New Policy: Mensos pastikan pendamping PKH bermasalah akan diberhentikan
Mensos Berkomitmen Tindak Tegas Pendamping PKH yang Melanggar
Majalengka – Menteri Sosial Saifullah Yusuf menyatakan bahwa pihaknya siap memberhentikan pendamping Program Keluarga Harapan (PKH) jika terbukti melakukan kesalahan, terutama setelah terungkapnya dugaan penyimpangan dana bantuan sosial di Cirebon, Jawa Barat. Langkah ini dianggap sebagai bagian dari upaya evaluasi berkelanjutan terhadap kinerja para pendamping di berbagai daerah.
Dalam wawancara di Majalengka, Jumat, ia mengungkapkan bahwa pada tahun sebelumnya, sekitar 500 pendamping PKH telah diberikan status SP1 dan SP2, dari mana 49 di antaranya diberhentikan. Tahun ini, menurutnya, sudah ada empat pendamping yang ditindak setelah keputusan resmi dikeluarkan.
“Kita tidak ragu untuk mengambil langkah tegas, karena tugas utama pendamping adalah mendukung keluarga penerima manfaat agar naik kelas ekonomi, bukan justru merugikan mereka,” ujarnya.
Mensos menekankan bahwa para pendamping dianggap sebagai pihak yang dipercayai negara untuk meningkatkan kesejahteraan masyarakat. Ia mengingatkan bahwa kesalahan mereka tidak hanya merugikan penerima manfaat, tetapi juga mengguncang kepercayaan publik. “Para pendamping harus menjadi contoh kejujuran, bukan menjadi sumber kekecewaan,” tambahnya.
Ia juga meminta masyarakat dan media massa untuk aktif mengawasi pelaksanaan program bansos. “Kalau ada wartawan yang menemukan kecurangan, tolong segera laporkan ke kami,” pungkasnya.

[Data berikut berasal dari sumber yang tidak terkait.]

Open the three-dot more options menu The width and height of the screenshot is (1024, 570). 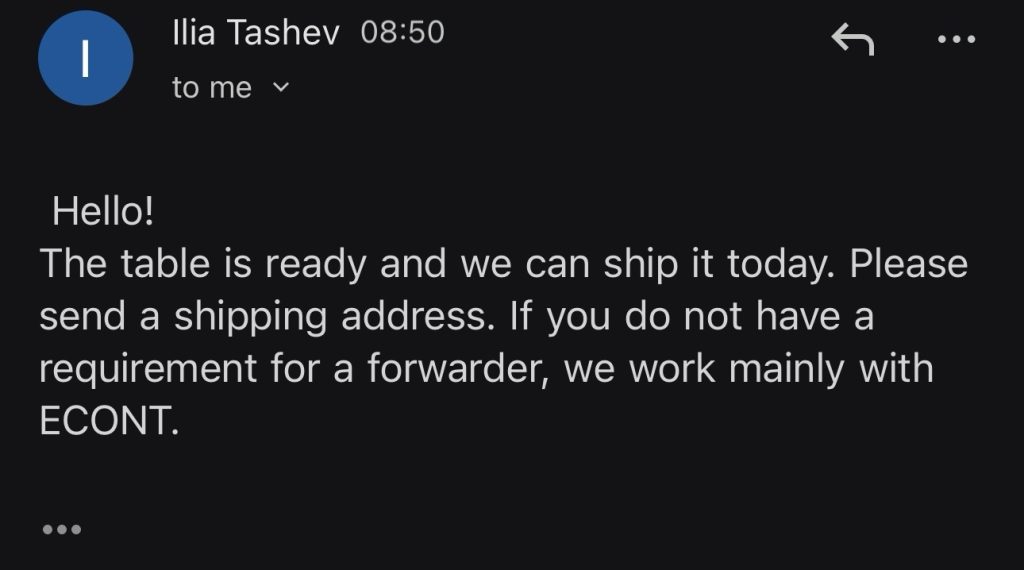coord(956,40)
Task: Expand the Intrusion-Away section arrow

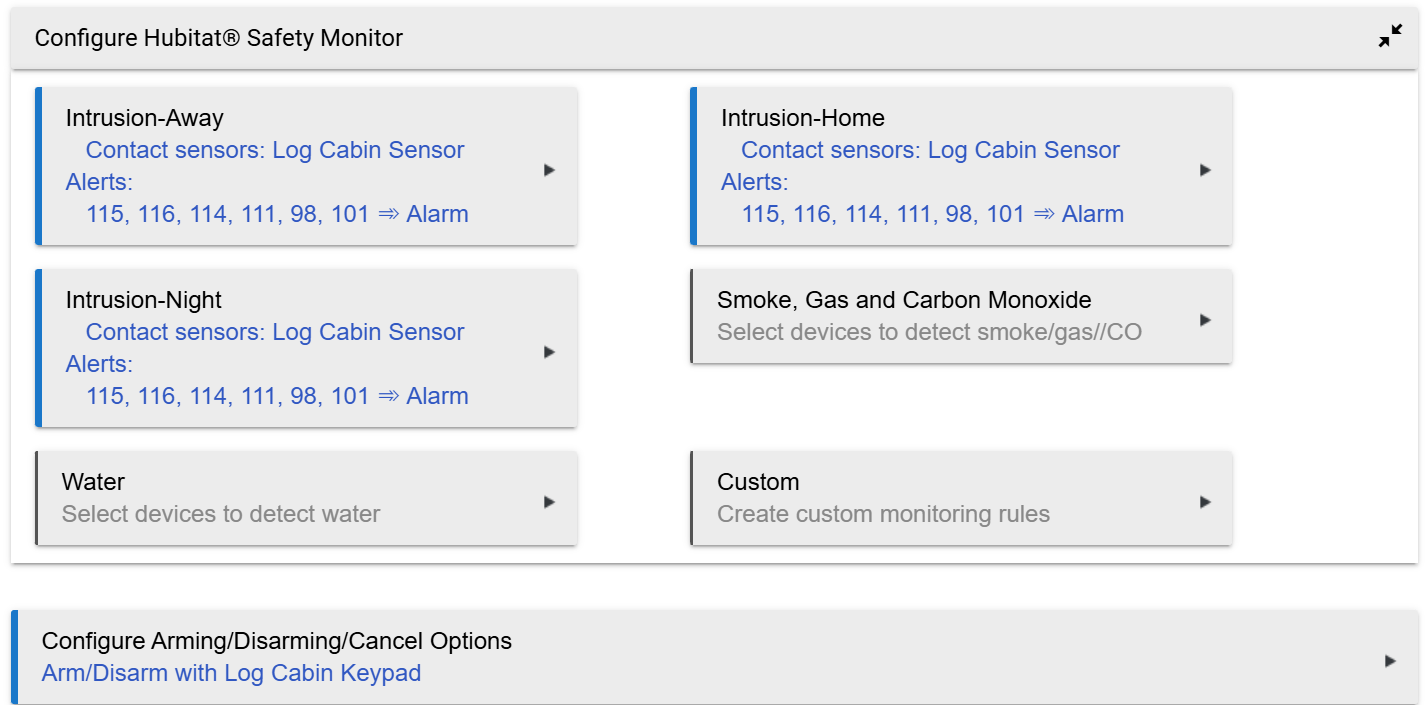Action: coord(549,170)
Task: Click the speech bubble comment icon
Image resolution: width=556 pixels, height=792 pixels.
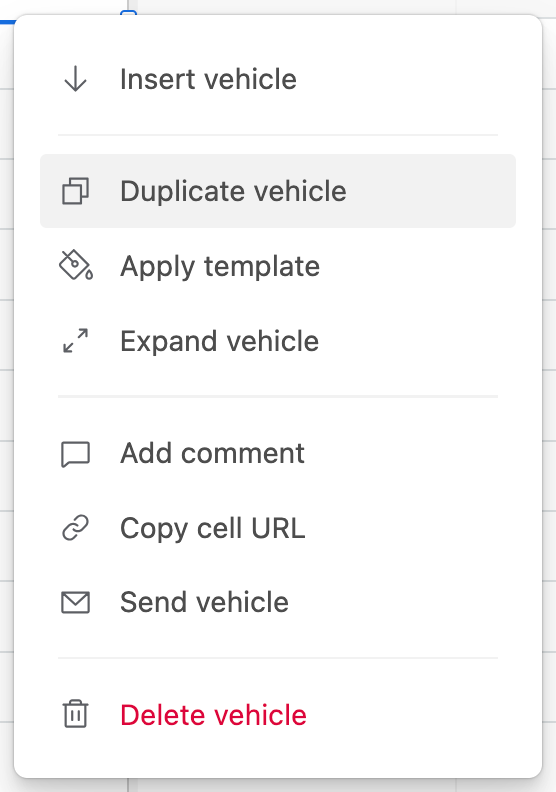Action: [x=75, y=454]
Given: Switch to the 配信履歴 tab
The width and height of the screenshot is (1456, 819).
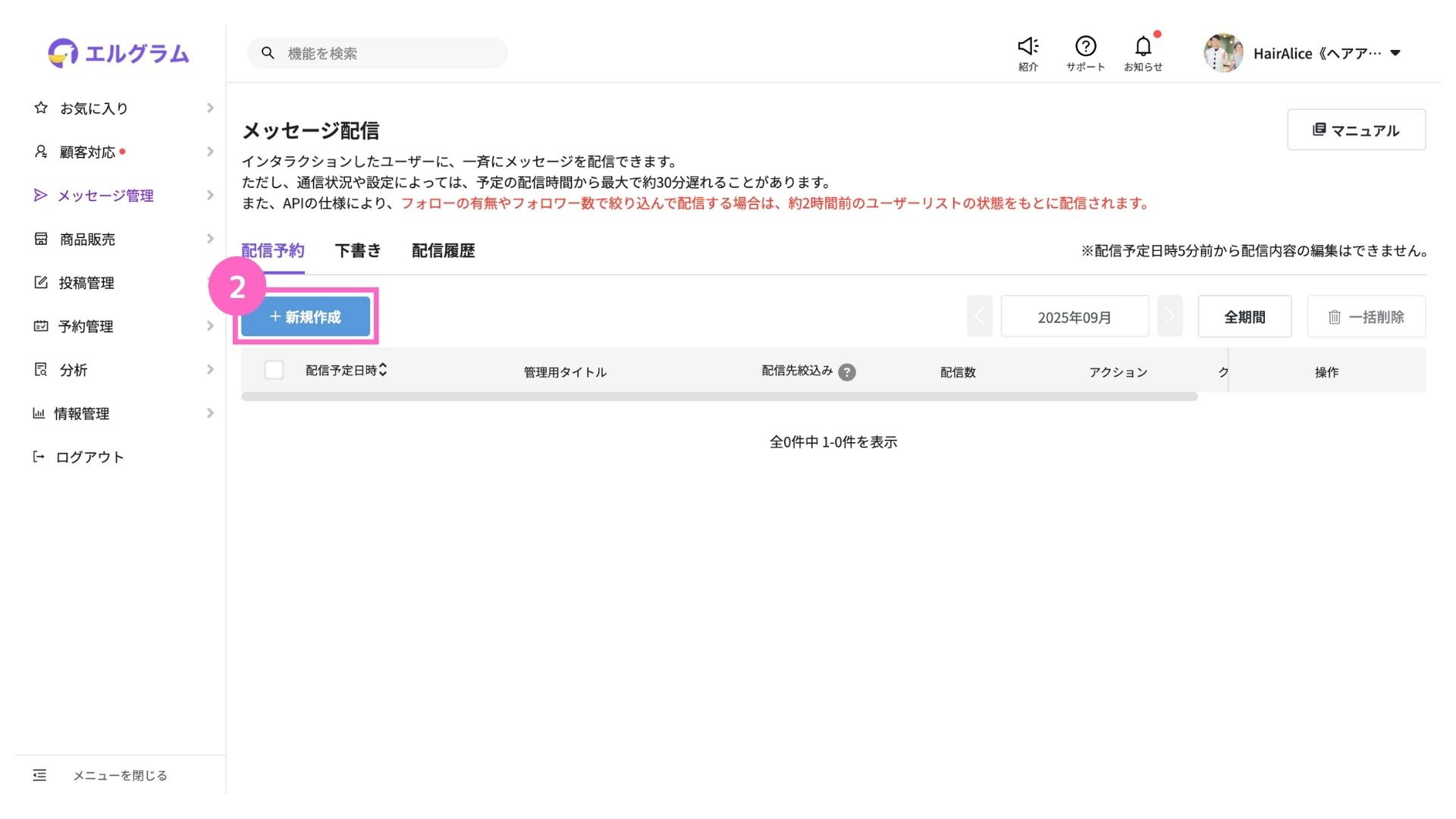Looking at the screenshot, I should (443, 251).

Kapolres Cirebon Kota Tangkap Buronan Korupsi PKH
Sebelumnya, Kepala Satreskrim Polres Cirebon Kota AKP Adam Gana mengatakan bahwa tersangka kasus dugaan korupsi bansos PKH, berinisial EK, telah ditangkap setelah bersembunyi di Lampung. Penangkapan terjadi pada Sabtu (18/4) sekitar pukul 02.30 WIB, saat tersangka tertidur di rumah warga di Desa Pasar Madang, Kabupaten Tanggamus.
Dijelaskan, EK diduga mengurangi nominal bantuan dalam surat undangan pencairan, sehingga sekitar 900 penerima manfaat hanya mendapat dana lebih kecil. Total kerugian negara mencapai Rp264.555.000. Mensos menilai kasus ini menjadi bukti penting bahwa pelanggaran oleh pendamping PKH bisa berdampak serius dan perlu ditangani secara berkelanjutan.